My problem is when I have to show that $f(V) \subseteq U$. I need some help
Edit: I've saw something similar here and uses strongly compactness, so this is likely false, But I don't know how can be a function wich each are continuous but not the whole function.
 A: This is not correct in general. Take for example the function $f = \begin{cases} \frac{xy^2}{x^2+y^4} \ , \quad &(x,y)\neq (0,0) \\ 0 \ , \quad &\text{otherwise} \end{cases}$.
Then, $f_x$ is continuous for every $x \in \mathbb{R}$ and $f_y$ is continuous for every $y \in \mathbb{R}$. But $f$ fails to be continuous at $(0,0)$, since $f(x,0)=0 \to 0$ but $f(y^2,y)=\frac{1}{2} \to \frac{1}{2}$ (as $(x,y)\to (0,0)$).
A: At least in the context of $X=Y=[0,1]$ and $Z=\mathbb{R}$, this is essentially the same as

If $(g_n)_{n\geq 1}$ is a sequence of continuous functions $[0,1] \to \mathbb{R}$ that converges pointwise to the continuous function $g$, then $g_n$ converges to $g$ uniformly.

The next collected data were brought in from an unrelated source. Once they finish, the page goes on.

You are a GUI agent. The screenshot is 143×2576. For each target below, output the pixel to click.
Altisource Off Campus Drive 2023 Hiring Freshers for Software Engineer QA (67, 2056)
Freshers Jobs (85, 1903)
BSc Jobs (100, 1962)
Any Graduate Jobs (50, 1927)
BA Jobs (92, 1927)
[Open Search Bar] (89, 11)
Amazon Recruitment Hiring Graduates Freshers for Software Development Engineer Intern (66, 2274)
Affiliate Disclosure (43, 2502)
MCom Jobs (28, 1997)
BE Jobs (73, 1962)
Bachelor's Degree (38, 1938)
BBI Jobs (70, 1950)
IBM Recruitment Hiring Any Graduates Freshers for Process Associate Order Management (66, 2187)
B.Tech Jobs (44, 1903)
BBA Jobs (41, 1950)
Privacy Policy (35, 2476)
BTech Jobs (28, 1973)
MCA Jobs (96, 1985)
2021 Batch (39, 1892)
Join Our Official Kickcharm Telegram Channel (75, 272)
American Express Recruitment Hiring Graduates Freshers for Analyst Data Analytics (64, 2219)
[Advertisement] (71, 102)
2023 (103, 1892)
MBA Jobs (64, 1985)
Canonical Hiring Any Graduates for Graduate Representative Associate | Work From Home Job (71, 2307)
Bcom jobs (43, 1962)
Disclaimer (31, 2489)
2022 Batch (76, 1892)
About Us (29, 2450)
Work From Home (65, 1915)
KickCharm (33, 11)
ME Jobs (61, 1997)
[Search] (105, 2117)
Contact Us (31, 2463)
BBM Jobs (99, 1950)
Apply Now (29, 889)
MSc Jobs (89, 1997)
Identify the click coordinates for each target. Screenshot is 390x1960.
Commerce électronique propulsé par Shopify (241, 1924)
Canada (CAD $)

which is false.  For instance, we may consider the sequence $$g_n(x) = \begin{cases}nx(1-nx) & 0 \leq x < \frac{1}{n} \\ 0 & \text{ otherwise}\end{cases}$$
which converges to $g(x) = 0$ pointwise, but $g_n(1/(2n)) = \frac{1}{4} \not\to 0,$ so $g_n$ doesn't converge to $g$ uniformly.
For this particular example, we may create our $f$ by formally replacing $n$ with $1/y$ to get
$$f(x,y) = \begin{cases}\frac{x}{y}\left(1-\frac{x}{y}\right) & 0 \leq x < y \\ 0 & \text{ otherwise}\end{cases}.$$

In general, if we have a sequence $g_n \to g$ pointwise but not uniformly, then we define $f : [0,1]^2 \to \mathbb{R}$ by $$f(x,y) = \begin{cases}\left(n+1-\frac{1}{y}\right)g_n(x) + \left(\frac{1}{y} - n\right)g_{n+1}(x) & \text{ if } y > 0, n=\lfloor 1/y\rfloor \\ g(x) & \text{ if } y=0\end{cases}$$
Since the functions $g$ and $(g_n)_{n\geq 1}$ are continuous, each $f(\cdot, y)$ is continuous.  Since $g_n \to g$ pointwise, each $f(x,\cdot)$ is continuous.
However, one may use the compactness of $X=[0,1]$ along with the assumption $g_n$ doesn't converge to $g$ uniformly to show that $f$ is not continuous at some point $(x,0)$.

Conversely, if $f : [0,1]^2 \to \mathbb{R}$ were a function with continuous slices but not continuous at $(a,b)$, then there is a sequence of points $(a_n,b_n) \in [0,1]^2$ such that $(a_n,b_n) \to (a,b)$ but $f(a_n,b_n) \not\to f(a,b)$.  Then we may define $$g_n(x) = f(x,b_n) \\ g(x) = f(x,b).$$ Once again, since $f$ had continous slices, these functions are continuous and $g_n \to g$ pointwise, but $g_n(a_n) \not\to g(a)$, so the convergence is not uniform.